Atlanta counties look to prison labor to relieve budget pressure

Clayton County has had more than its share of problems in recent years but the one people don’t hear much about is a shortage of prisoners.

The county's prison has had extra cots and warden Frank Smith has been asking the Georgia Department of Corrections to send more prisoners to use for work details -- ranging from picking up rubbish to maintaining county vehicles -- for a year and a half, without any luck.

Prison labor stimulates the local economy because the DOC pays the county $20 a day for each prisoner. Even if the cost of housing that inmate is factored in, the 16 extra prisoners requested by Clayton would save the county $317, 485 over the next year, compared to what it would cost to hire workers to do the same jobs, Smith said.

Clayton is one of 24 counties in Georgia with prisons that house about 5,000 prisoners, according to the DOC Web site, and Clayton isn't the only one in metro Atlanta looking for economic relief from state prisoners.

Gwinnett County has space for about 513 prisoners and a prison population of about 400. So far,  the prison hasn’t requested more state prisoners, but it is something under consideration, spokesman Lt. Gary Gordijn said.

However, Jimmy Sikes, Spalding County prison warden, said he’s not requesting more prisoners. “We’re full up," Sikes said on Tuesday. "We’ve got 384, and I think only three extra beds.”

Clayton, which has operated a prison using convict labor since 1992, has an agreement with the state to receive a maximum of 226 prisoners. Capacity was expanded to 242 in 2008 when 16 twin bunks were installed in prison dormitories.
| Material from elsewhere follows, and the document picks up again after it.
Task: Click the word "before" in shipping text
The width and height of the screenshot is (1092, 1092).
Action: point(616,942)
Since the Department of Corrections has to pay $20 a day per prisoner and its budget was decreased, it reduced the number of prisoners sent last year to some counties, including Gwinnett. Two weeks ago, Clayton County Commission Eldrin Bell and Smith met with the DOC and the state agreed to send Clayton more prisoners.
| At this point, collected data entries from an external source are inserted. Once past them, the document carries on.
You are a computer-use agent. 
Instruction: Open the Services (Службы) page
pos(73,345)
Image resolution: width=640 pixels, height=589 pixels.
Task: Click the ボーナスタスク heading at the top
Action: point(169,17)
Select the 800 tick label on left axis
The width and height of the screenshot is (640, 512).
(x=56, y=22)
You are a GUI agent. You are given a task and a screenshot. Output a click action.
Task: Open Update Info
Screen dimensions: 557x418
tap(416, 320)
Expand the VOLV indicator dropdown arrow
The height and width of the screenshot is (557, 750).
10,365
“When we first asked, the DOC said they couldn’t afford to pay us the $20 a day,” Smith said. “I think they’ve worked that out.”

Clayton prison already sends about 180 prisoners per day out on work details, saving the county roughly $2.8 million a year – after housing and other costs are factored in – that it would otherwise spend on county payroll.
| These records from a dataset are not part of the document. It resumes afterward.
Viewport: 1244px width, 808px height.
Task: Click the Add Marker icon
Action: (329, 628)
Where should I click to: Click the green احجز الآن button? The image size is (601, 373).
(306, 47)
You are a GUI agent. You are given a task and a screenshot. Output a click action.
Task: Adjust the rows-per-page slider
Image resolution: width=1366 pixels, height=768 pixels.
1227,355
“It helps offset the costs of county government,” the warden said.

About a dozen inmates work for the Clayton County Water Authority, doing everything from grounds maintenance to equipment repair and maintenance, general manager Michael Thomas said.

The authority isn’t a county department, so it pays the county prison $30 a day for each inmate. Thomas said there are additional costs to supervise the inmates (none have escaped in the last five years said Smith), but it’s still worth it.

Each inmate costs half as much as a regular employee when such things as medical benefits are considered, Thomas estimated.

“Obviously, they’re a lot cheaper than hiring somebody,” Thomas said. “We’re always trying to squeeze a nickel. So it helps.”